Hearing from Silence: Reasoning Audio Descriptions from Silent Videos via Vision-Language Model
Yong Ren, Chenxing Li, Le Xu, Hao Gu, Duzhen Zhang, Yujie Chen, Manjie Xu, Ruibo Fu, Shan Yang, Dong Yu
TL;DR
The work defines SVAD to probe vision-language models' ability to reason about non-visible audio from silent videos, addressing a key gap in VT2A workflows. It introduces a CoT-based supervised fine-tuning paradigm and the CoT-AudioCaps dataset to structure reasoning from visual inputs to audio captions, leveraging LoRA adapters for efficient adaptation. Experiments show that pre-trained VLMs struggle on SVAD, while single-stage SFT and especially CoT-SFT substantially improve modal-mismatch reasoning and reduce audio-description acquisition challenges during VT2A inference. The findings offer a path toward more human-like multimodal reasoning in the absence of target modalities, with practical implications for video Foley and related audio-caption alignment tasks.
Abstract
Humans can intuitively infer sounds from silent videos, but whether multimodal large language models can perform modal-mismatch reasoning without accessing target modalities remains relatively unexplored.
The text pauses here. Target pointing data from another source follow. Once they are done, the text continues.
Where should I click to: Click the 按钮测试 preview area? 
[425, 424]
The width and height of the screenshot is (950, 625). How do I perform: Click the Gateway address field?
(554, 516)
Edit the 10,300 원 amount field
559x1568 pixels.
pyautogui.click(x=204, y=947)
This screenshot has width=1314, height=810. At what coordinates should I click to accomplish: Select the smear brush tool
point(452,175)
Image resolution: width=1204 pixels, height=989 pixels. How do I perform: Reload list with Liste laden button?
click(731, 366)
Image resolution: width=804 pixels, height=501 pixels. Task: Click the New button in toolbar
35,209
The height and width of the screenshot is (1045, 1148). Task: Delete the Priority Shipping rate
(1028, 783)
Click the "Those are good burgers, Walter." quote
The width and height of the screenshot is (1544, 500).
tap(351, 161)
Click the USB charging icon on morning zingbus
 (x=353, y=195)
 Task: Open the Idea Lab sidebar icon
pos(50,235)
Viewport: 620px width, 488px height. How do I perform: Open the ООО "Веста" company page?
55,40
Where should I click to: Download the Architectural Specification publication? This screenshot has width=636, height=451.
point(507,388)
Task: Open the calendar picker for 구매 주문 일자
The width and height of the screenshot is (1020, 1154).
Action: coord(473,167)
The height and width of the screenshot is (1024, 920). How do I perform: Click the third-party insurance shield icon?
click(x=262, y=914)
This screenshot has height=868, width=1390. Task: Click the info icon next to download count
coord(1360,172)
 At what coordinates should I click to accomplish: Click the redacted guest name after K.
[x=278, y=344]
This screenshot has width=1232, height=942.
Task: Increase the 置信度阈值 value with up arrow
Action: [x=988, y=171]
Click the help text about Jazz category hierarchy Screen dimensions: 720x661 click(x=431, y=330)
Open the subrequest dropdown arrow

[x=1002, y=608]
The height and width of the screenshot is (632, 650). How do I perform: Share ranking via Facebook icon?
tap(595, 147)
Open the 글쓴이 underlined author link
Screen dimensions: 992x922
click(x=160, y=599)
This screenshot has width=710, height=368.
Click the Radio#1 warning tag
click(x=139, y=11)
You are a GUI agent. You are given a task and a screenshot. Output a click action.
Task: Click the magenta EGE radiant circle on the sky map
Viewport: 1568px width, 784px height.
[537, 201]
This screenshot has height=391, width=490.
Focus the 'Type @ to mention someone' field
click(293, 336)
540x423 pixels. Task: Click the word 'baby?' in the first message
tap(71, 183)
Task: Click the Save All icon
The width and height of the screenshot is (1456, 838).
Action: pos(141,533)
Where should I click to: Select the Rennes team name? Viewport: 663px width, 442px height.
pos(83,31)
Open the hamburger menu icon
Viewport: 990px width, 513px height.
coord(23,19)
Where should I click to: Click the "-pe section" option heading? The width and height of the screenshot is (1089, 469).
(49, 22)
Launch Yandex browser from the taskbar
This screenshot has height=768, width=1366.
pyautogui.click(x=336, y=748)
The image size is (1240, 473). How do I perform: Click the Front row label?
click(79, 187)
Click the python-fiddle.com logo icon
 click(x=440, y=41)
Current text-assisted-video-to-audio (VT2A) methods excel in video foley tasks but struggle to acquire audio descriptions during inference. We introduce the task of Reasoning Audio Descriptions from Silent Videos (SVAD) to address this challenge and investigate vision-language models' (VLMs) capabilities on this task. To further enhance the VLMs' reasoning capacity for the SVAD task, we construct a CoT-AudioCaps dataset and propose a Chain-of-Thought-based supervised fine-tuning strategy. Experiments on SVAD and subsequent VT2A tasks demonstrate our method's effectiveness in two key aspects: significantly improving VLMs' modal-mismatch reasoning for SVAD and effectively addressing the challenge of acquiring audio descriptions during VT2A inference.